What you are asked to do –
Reproduce verbatim the lines of the material from the line containing "The height and" through the line containing "(1365, 435)", inclusive, and omit the pictures.

Exercise materials –
======

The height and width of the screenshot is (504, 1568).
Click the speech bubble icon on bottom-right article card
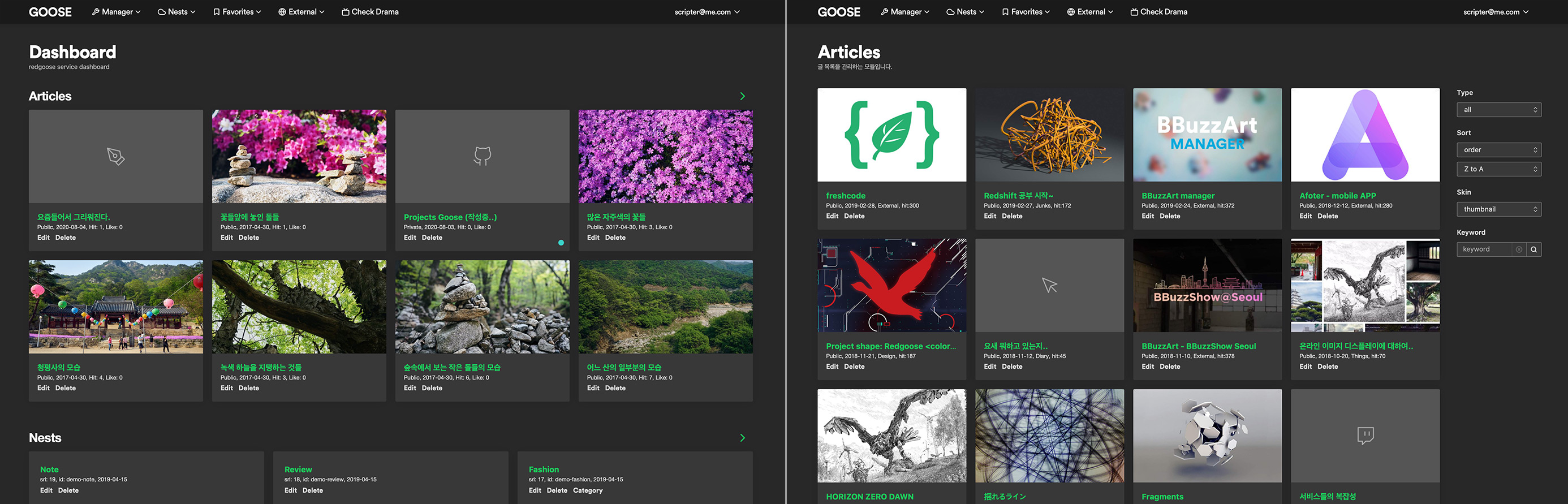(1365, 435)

======

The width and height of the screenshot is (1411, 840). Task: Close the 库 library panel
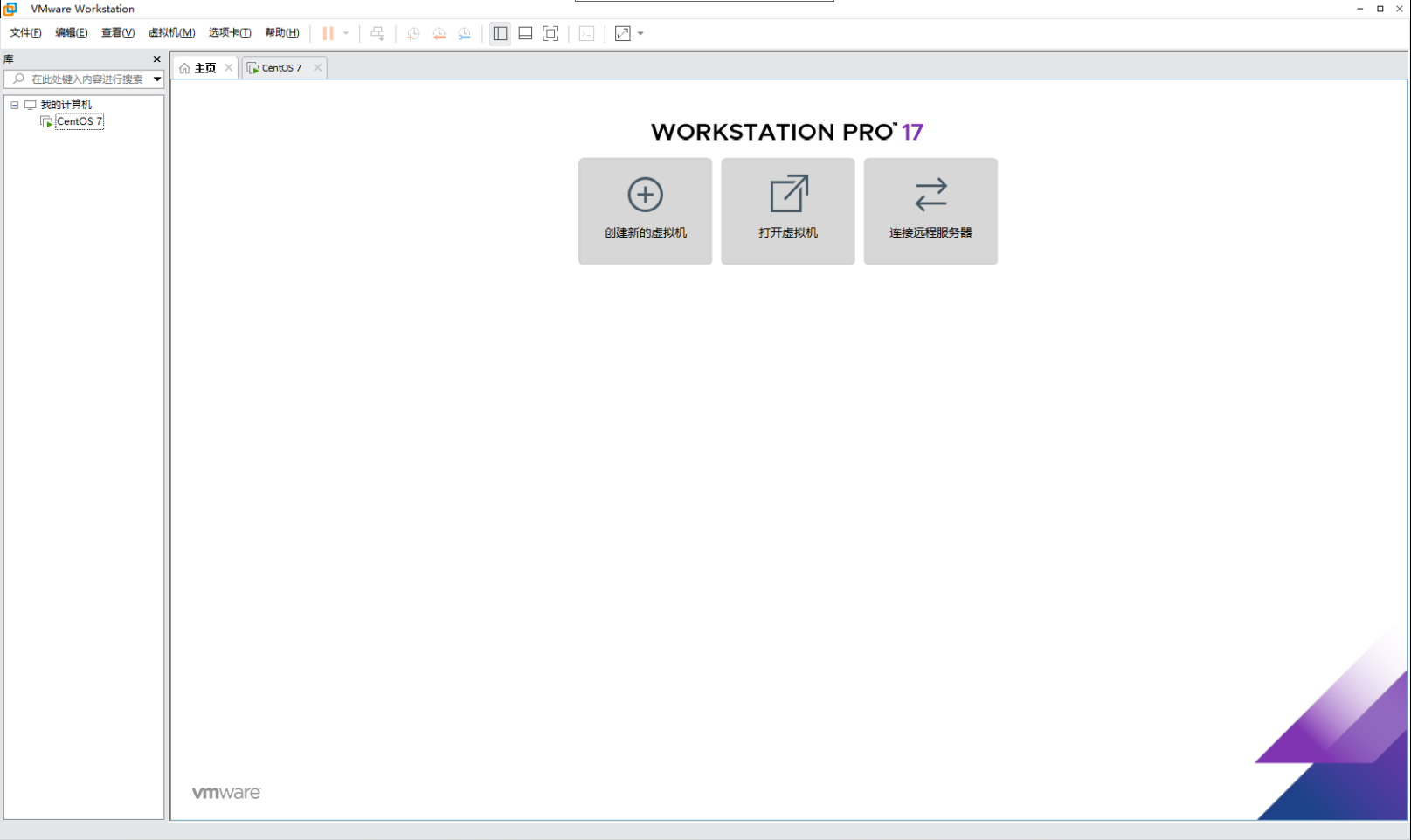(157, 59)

======

The answer –
The height and width of the screenshot is (504, 1568).
Click the speech bubble icon on bottom-right article card
(1365, 435)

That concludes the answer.